TASK STATEMENT => Among the records that follow, count the lines where "section" appears, and state the count by itself.

Stored items from a collection =>
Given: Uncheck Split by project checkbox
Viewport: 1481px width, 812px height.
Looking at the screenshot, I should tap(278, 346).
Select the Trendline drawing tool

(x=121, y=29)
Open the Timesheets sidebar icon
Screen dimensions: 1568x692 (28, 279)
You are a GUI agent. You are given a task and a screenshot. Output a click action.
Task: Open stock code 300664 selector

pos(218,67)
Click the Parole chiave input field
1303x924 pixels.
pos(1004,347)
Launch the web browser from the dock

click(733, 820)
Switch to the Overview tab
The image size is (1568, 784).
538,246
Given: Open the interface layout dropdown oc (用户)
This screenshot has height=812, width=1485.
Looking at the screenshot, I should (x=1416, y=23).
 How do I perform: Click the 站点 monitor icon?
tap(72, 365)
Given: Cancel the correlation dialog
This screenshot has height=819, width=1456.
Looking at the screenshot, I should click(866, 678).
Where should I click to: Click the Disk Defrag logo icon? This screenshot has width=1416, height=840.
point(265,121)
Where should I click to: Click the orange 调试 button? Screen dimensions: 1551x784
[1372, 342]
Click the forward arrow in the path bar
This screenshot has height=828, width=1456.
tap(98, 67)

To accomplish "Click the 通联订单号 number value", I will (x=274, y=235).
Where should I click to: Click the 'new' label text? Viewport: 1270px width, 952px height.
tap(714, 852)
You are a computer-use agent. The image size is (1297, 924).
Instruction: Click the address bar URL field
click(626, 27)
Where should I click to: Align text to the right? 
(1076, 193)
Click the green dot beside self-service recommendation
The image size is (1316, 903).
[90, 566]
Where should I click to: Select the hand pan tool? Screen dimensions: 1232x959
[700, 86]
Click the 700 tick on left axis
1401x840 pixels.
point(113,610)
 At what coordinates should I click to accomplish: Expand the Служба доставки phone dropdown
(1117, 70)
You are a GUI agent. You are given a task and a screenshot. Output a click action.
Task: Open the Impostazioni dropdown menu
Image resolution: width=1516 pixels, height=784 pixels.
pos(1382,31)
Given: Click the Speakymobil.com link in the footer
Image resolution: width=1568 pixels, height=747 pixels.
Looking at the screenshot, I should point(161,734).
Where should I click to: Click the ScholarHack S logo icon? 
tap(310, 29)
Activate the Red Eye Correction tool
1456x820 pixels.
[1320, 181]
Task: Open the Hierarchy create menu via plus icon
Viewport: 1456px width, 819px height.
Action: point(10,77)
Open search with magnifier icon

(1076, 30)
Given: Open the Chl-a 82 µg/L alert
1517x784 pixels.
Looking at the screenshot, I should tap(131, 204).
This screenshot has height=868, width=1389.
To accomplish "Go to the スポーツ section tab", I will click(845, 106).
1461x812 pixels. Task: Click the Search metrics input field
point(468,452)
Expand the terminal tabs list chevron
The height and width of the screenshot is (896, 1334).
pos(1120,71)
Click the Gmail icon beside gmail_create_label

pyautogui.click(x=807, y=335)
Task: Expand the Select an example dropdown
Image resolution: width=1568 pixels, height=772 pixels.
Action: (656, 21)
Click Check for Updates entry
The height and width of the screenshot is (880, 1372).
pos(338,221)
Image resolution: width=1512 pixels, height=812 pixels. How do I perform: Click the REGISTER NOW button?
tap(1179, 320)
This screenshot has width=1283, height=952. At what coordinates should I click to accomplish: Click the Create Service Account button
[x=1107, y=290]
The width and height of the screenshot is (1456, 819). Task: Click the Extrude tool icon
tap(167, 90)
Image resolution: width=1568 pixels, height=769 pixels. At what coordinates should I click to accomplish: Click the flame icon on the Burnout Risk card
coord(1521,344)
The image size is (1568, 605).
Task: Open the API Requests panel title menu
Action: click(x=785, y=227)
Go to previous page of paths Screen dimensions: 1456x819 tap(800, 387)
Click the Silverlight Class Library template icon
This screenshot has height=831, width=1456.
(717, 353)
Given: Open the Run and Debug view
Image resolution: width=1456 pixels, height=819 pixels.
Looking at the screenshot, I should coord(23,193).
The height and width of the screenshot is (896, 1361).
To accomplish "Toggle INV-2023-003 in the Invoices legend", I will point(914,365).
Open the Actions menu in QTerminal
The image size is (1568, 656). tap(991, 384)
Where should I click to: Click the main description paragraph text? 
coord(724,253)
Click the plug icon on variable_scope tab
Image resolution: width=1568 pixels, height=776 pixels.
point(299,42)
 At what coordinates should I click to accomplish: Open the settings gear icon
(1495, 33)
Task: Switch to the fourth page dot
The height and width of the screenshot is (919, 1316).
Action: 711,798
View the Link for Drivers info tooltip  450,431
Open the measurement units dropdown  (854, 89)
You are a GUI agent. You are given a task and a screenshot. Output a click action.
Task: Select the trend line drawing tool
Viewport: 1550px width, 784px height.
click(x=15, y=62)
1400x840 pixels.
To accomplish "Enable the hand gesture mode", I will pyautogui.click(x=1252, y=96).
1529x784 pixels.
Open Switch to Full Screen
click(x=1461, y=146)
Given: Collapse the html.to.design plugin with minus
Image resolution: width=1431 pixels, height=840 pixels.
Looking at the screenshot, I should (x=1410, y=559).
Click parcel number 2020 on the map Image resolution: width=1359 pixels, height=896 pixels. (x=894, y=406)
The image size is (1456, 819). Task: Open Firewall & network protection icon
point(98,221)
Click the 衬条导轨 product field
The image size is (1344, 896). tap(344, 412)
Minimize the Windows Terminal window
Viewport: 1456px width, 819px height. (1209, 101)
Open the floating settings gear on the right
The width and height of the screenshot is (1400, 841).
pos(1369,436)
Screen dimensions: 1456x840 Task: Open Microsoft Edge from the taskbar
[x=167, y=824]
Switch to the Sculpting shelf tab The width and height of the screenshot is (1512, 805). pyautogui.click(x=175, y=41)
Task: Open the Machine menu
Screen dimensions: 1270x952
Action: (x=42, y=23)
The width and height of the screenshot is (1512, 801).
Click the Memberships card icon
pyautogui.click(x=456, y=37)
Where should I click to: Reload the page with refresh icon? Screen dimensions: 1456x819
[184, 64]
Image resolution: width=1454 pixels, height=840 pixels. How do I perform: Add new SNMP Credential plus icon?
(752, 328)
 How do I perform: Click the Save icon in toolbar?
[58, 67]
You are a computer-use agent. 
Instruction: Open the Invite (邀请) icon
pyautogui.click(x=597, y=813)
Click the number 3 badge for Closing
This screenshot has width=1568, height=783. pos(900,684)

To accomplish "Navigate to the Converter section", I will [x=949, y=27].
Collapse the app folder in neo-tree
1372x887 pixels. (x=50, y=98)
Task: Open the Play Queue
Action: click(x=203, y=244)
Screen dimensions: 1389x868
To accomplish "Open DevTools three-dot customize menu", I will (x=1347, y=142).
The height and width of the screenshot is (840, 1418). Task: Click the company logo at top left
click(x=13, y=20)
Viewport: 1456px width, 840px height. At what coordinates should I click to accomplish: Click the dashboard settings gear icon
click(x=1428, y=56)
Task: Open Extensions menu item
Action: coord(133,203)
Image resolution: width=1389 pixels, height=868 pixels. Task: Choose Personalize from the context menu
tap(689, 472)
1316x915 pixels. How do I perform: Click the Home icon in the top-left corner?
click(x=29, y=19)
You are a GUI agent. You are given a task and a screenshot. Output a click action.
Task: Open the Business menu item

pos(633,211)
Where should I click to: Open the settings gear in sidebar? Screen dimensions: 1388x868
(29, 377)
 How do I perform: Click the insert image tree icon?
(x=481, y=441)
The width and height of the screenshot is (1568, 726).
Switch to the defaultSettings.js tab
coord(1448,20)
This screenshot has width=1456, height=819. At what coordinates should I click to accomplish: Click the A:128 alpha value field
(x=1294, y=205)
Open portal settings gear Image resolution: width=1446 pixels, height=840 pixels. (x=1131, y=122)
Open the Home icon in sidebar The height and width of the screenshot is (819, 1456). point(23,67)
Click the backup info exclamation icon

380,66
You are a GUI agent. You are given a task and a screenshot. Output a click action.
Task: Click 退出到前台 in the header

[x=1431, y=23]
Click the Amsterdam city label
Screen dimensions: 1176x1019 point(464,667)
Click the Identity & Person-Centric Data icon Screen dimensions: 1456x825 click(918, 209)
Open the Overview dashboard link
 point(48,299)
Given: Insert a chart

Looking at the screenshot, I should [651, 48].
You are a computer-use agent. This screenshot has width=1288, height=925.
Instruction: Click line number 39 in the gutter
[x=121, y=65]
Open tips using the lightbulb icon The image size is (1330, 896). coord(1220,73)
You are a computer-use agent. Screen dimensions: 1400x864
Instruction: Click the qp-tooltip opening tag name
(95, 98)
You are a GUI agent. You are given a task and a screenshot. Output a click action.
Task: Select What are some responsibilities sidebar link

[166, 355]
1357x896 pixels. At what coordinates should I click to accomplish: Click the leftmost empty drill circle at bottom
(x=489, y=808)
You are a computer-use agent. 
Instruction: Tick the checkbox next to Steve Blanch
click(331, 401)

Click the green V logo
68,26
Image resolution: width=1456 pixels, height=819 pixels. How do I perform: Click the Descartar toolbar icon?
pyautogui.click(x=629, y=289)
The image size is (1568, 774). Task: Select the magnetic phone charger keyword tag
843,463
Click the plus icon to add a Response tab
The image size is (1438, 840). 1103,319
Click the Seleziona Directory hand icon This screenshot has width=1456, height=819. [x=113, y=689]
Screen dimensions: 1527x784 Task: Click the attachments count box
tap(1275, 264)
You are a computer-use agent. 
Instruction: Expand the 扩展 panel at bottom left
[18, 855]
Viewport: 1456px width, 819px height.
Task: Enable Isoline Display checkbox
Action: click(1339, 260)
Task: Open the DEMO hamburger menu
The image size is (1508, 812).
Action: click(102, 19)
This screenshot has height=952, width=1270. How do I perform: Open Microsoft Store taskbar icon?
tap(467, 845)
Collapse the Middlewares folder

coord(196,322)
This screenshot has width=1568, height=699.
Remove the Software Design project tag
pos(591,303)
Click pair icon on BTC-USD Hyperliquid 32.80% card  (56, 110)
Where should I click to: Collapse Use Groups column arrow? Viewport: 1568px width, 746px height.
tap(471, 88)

RESPONSE TO THIS TASK => 2